Abstract

Over recent years, the pharmacy profession has evolved to place the pharmacist in a more patient-centered, clinical role. This trend has resulted in pharmacists providing care independently under established collaborative practice agreements with indirect physician supervision. The increasing complexity of health care lends itself to pharmacists practicing as part of an interdisciplinary health care team and specializing in certain therapeutic areas. In response to this increased responsibility, 12 national organizations, including the American Society of Health-System Pharmacists, American Pharmacists Association, American College of Clinical Pharmacy, and Pharmacy Technician Certification Board, formed the Council on Credentialing in Pharmacy, a coalition recommending credentialing and privileging programs for pharmacy. The council was founded in 1999 to provide leadership standards, public information, and coordination for professional voluntary credentialing programs in pharmacy.

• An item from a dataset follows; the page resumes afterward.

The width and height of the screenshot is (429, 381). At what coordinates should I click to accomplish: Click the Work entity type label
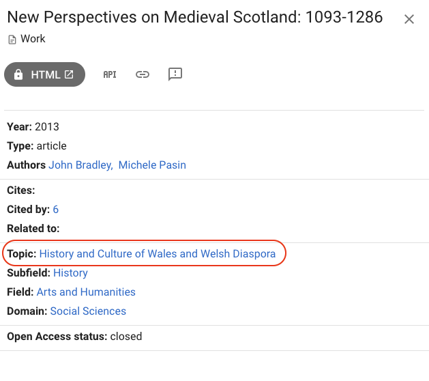click(x=33, y=39)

A white paper was published to provide a common frame of reference and raise issues that need to be addressed.1 The Council on Credentialing in Pharmacy defines credentials as documented evidence of a pharmacist’s qualifications. Credentialing is the process by which an organization or institution obtains, verifies, and assesses a pharmacist’s qualifications to provide patient care services. And, finally, privileging is the method by which a health care organization, after reviewing an individual health care provider’s credentials and performance and finding them satisfactory, authorizes that individual to perform a specific scope of patient care services within that organization.